### Extrait source
+-------+
Cette campagne de persécution s’est déroulée dans le contexte d’actes
graves de discrimination et de harcèlement perpétrés à grande échelle
et de manière systématique contre les personnes LGBTI en République
tchétchène.
2. L’Assemblée condamne de la façon la plus ferme toutes les
formes de persécution, de discours de haine, de discrimination et
de harcèlement, quel qu’en soit le motif, notamment l’orientation
sexuelle et l’identité de genre. Elle rappelle que le traitement
des groupes vulnérables est un indicateur de la solidité des systèmes démocratiques
et traduit le niveau de respect que ces derniers accordent aux droits
humains. À cet égard, elle se déclare consternée par les déclarations
de hauts responsables tchétchènes et russes niant l’existence de personnes
LGBTI en République tchétchène.
3. Même si la campagne de persécution de grande ampleur a pris
fin, ses effets perdurent. Les personnes LGBTI qui sont restées
en République tchétchène demeurent invisibles; elles savent qu’il
ne servirait à rien de signaler des mauvais traitements aux autorités
tchétchènes; bien au contraire, leur famille et elles-mêmes seraient
alors exposées au risque de représailles.
4. À ce jour, plus de 114 personnes LGBTI et membres de leur
famille ont fui la République tchétchène vers d’autres régions de
la Fédération de Russie, d’autres États membres du Conseil de l’Europe
et au-delà. L’Assemblée salue les mesures prises par les pays qui
ont accepté leurs demandes d’asile et encourage d’autres pays à
suivre leur exemple en accordant à ces personnes une protection
internationale au sens de la Convention des Nations Unies de 1951
relative au statut des réfugiés.
5. Dans sa Résolution
2157 (2017) «Les droits de l’homme dans le Caucase du
Nord: quelles suites donner à la Résolution 1738 (2010)?», étant donné les rapports alarmants
qui font état de l’enlèvement, en République tchétchène, de centaines
d’hommes au motif de leur présumée orientation sexuelle, l’Assemblée a
déjà prié instamment la Fédération de Russie de «lancer immédiatement
une enquête transparente sur ces allégations afin de traduire en
justice les responsables et d’assurer la sécurité de la communauté
des LGBTI dans le Caucase du Nord, ainsi que celle des défenseurs
des droits de l’homme et des journalistes qui dénoncent de telles
violations».
6. Il incombe à la Fédération de Russie, en sa qualité d’État
membre du Conseil de l’Europe, de faire respecter les dispositions
de la Convention européenne des droits de l’homme (STE no 5)
sur l’ensemble de son territoire.
+-------+
### Lignes de données
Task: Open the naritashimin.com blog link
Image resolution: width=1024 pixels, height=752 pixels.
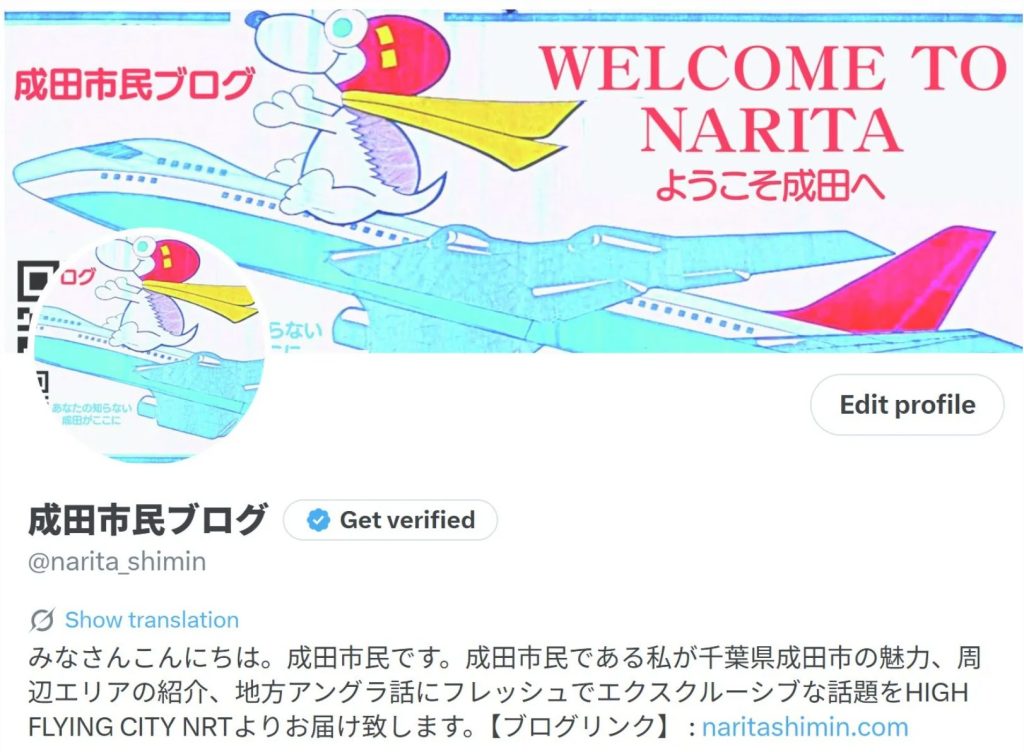Action: click(x=805, y=727)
+-------+
### Consigne écrite 1
Recopiez le passage de l'extrait sur la Tchétchénie qui s'ouvre sur les mots contenant "2. L’Assemblée condamne" et s'achève sur "en République tchétchène.", en y substituant "indignée" à "consternée".
### Consigne écrite 2
D'après l'extrait sur la Tchétchénie, les affirmations suivantes sont-elles exactes ? Répondez par oui ou par non, en citant les mots décisifs du texte.
(a) La campagne de persécution de grande ampleur se poursuit encore.
(b) Plus de 114 personnes LGBTI et membres de leur famille ont quitté la République tchétchène.
(c) La Résolution 2157 date de 2017.
### Consigne écrite 3
Répondez brièvement à partir de l'extrait sur la Tchétchénie.
(a) À quel statut se rapporte la Convention des Nations Unies de 1951 ?
(b) Quel numéro STE porte la Convention européenne des droits de l'homme ?
(c) Selon les rapports mentionnés avec la Résolution 2157, combien d'hommes auraient été enlevés ?

### Bonne réponse 1
2. L’Assemblée condamne de la façon la plus ferme toutes les
formes de persécution, de discours de haine, de discrimination et
de harcèlement, quel qu’en soit le motif, notamment l’orientation
sexuelle et l’identité de genre. Elle rappelle que le traitement
des groupes vulnérables est un indicateur de la solidité des systèmes démocratiques
et traduit le niveau de respect que ces derniers accordent aux droits
humains. À cet égard, elle se déclare indignée par les déclarations
de hauts responsables tchétchènes et russes niant l’existence de personnes
LGBTI en République tchétchène.

### Bonne réponse 2
(a) Non : « Même si la campagne de persécution de grande ampleur a pris fin ».
(b) Oui : « plus de 114 personnes LGBTI et membres de leur famille ont fui la République tchétchène ».
(c) Oui : « 2157 (2017) ».

### Bonne réponse 3
(a) Au statut des réfugiés.
(b) Le numéro 5.
(c) Des centaines.